I’m trying to write a faster implimentation of exp, and along the way, I noticed that I have no idea how fast ldexp is, and my efforts to benchmark it result in madness.

My code is

function myexp(x::Float64)
    # Reduction: x = M*ln2 + ln2*(j/1024) + r
    # M, j chosen such that 0<1024, abs(r) < ln2/2048
    N = round(Int, x*1477.3197218702985)      # 1024/ln2
    r = x - N*0.0006769015435155716           # ln2/1024
    M = N >> 10
    j = N - M<<10
    # exp(x) = exp(ln2*M + ln2*j/2^k + r)
    small_part = J_TABLE[j+1] * small_exp(r)
    return ldexp(small_part, M)

Unfortunately, this is about 2x slower than if the last line is replaced with return small_part* (1<<M). When I saw this, everything made sense. I then tried to benchmark the performance of ldexp by itself, and discovered that the function, no matter how I timed it (with BenchmarkTools) only took 15ns. Any ideas what’s happening here?

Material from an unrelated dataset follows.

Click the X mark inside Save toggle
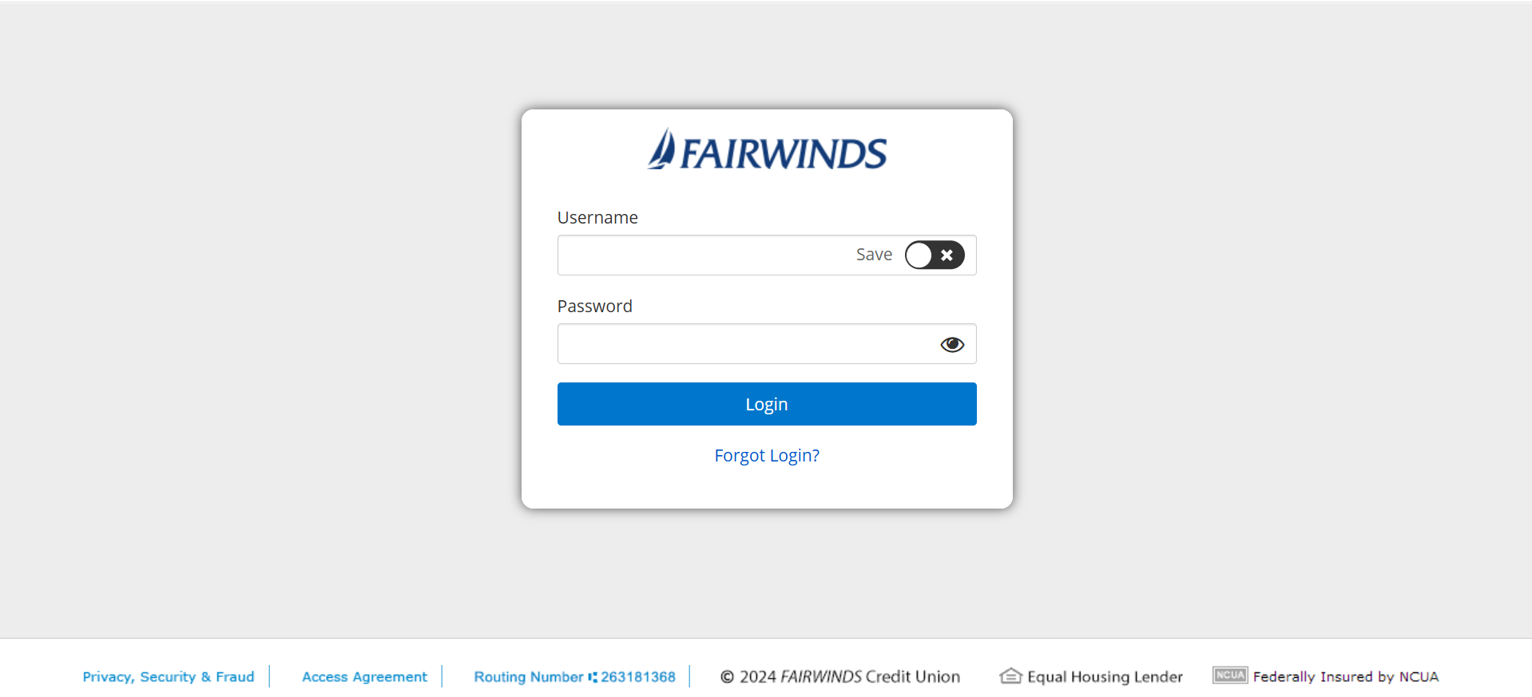The height and width of the screenshot is (697, 1532). coord(947,255)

Why is 15ns madness? That’s about what I’d expect. Can you give an MWE and show your benchmarking code?

Actually I get

julia> x = 1.0; y = 3

julia> @btime ldexp($(Ref(x))[], $(Ref(y))[])
  3.272 ns (0 allocations: 0 bytes)
I’d stick with this. Compare the native code.
But it is possible to do even better if you can guarantee that M belongs to a narrow range (such as 0 <= M < 64):

julia> myldexp(x, y) = x * (1 << y)
myldexp (generic function with 1 method)

julia> @code_native debuginfo=:none myldexp(0.125, 3)
        movl    $1, %eax
        shlxq   %rdi, %rax, %rcx
        xorl    %edx, %edx
        cmpq    $63, %rdi
        cmovaq  %rdx, %rcx
        movq    %rdi, %rsi
        negq    %rsi
        shrxq   %rsi, %rax, %rax
        cmpq    $63, %rsi
        cmovaq  %rdx, %rax
        testq   %rdi, %rdi
        cmovnsq %rcx, %rax
        vcvtsi2sd       %rax, %xmm1, %xmm1
        vmulsd  %xmm0, %xmm1, %xmm0
        nopl    (%rax,%rax)

julia> using SIMDPirates

julia> myldexp(x, y) = (SIMDPirates.assume(0 ≤ y < 64); x * (1 << y))
myldexp (generic function with 1 method)

julia> @code_native debuginfo=:none myldexp(0.125, 3)
        movl    $1, %eax
        shlxq   %rdi, %rax, %rax
        vcvtsi2sd       %rax, %xmm1, %xmm1
        vmulsd  %xmm0, %xmm1, %xmm0
        nopw    %cs:(%rax,%rax)

But I think LLVM is good at figuring out restricted ranges on its own, so odds are assume is unnecessary.

My bench-marking code is as follows:

x = rand(1000);
@btime myexp.($x)

I find that the ldexp version takes 6.1us, vs 3.0us for the bit-shifted version. For the actuall problem, I don’t have any restrictions on the range of M, but if it helps, I know that small_part is around 1.